Hay gente que no se conforma con joder su propio país. Luego está Erik Hacha Sangrienta, que dijo “¿por qué quedarme solo con Noruega si puedo tocar los cojones también en Inglaterra?”. Y allá que fue. Porque cuando eres un vikingo con cero filtro y un hacha siempre a mano, lo de expandirte no es estrategia… es puro instinto animal.
Después de su etapa en Noruega, donde básicamente se ganó el trono quitando del medio a todo lo que respiraba cerca de él, Erik puso rumbo a las Islas Británicas. No con una invitación formal, claro. Aquí no había sobres ni diplomacia. Aquí había barcos, saqueos y una idea bastante simple: llegar, pegar y quedarse si nadie te lo impedía.
Y así acabó en Northumbria, gobernando como quien ocupa un bar a base de hostias. Su reinado allí no fue precisamente un ejemplo de estabilidad política ni de buena gestión. Más bien fue una extensión de lo que ya hacía en casa: miedo, violencia y cero intención de hacer amigos. Porque Erik no venía a integrarse… venía a mandar.
El problema es que cuando tu modelo de gobierno es “o me obedeces o te reviento”, la cosa suele durar lo que tarda alguien más cabrón que tú en aparecer.
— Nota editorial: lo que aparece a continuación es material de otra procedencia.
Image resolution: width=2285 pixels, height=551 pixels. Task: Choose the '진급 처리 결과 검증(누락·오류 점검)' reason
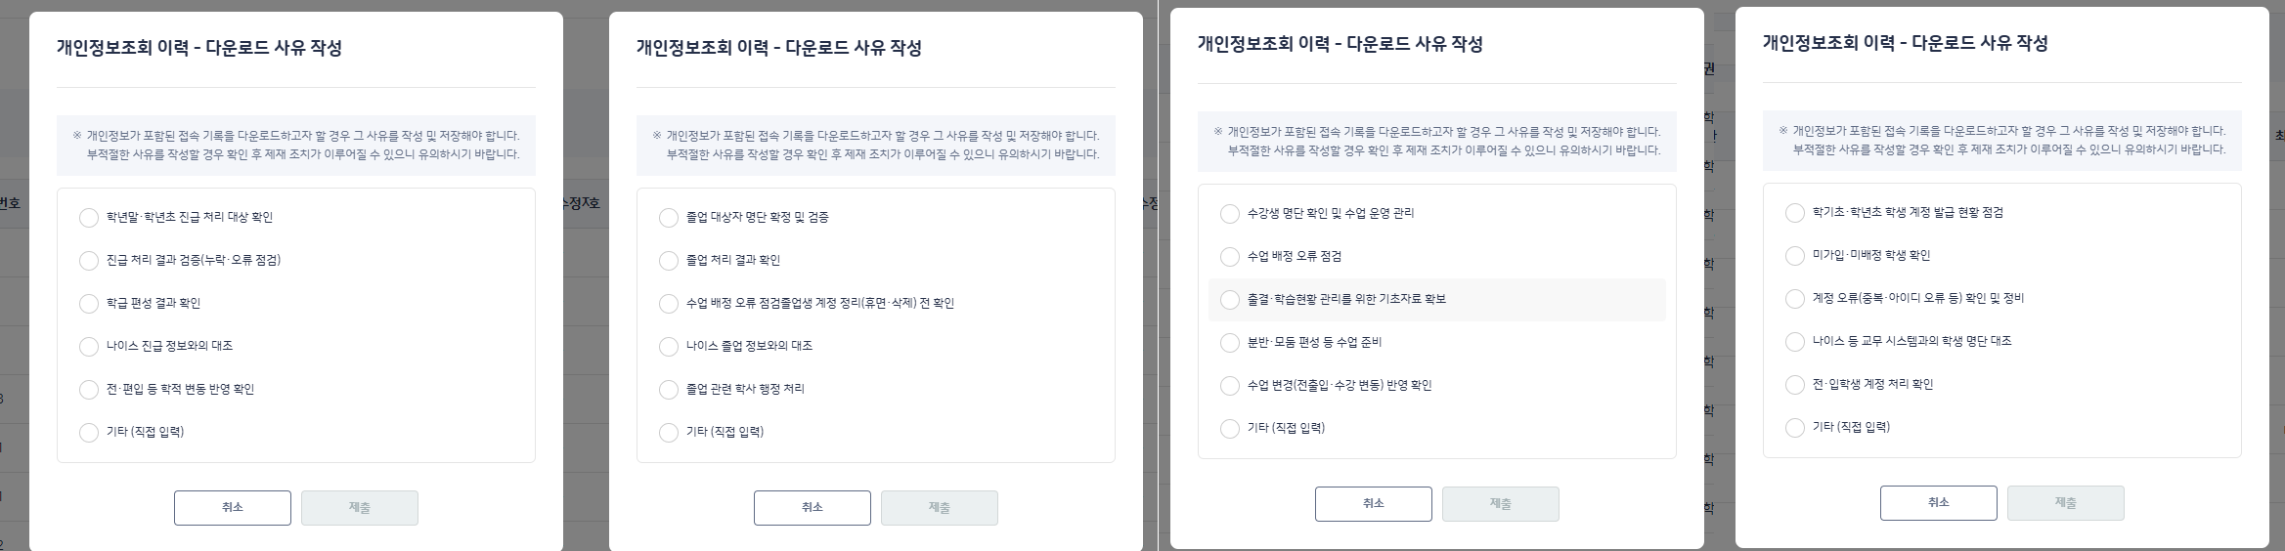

Y eso fue exactamente lo que pasó. Su etapa en Inglaterra fue tan caótica como previsible. Demasiados enemigos, demasiada tensión y muy poca inteligencia política para sostener el chiringuito.
Erik no fue un conquistador elegante ni un estratega brillante. Fue un tipo que funcionaba como un martillo: todo lo que veía era un clavo. Y cuando intentas gobernar así un territorio extranjero, lo normal es que acabes rodeado de gente que te quiere ver muerto. Spoiler mental: no le fue especialmente bien.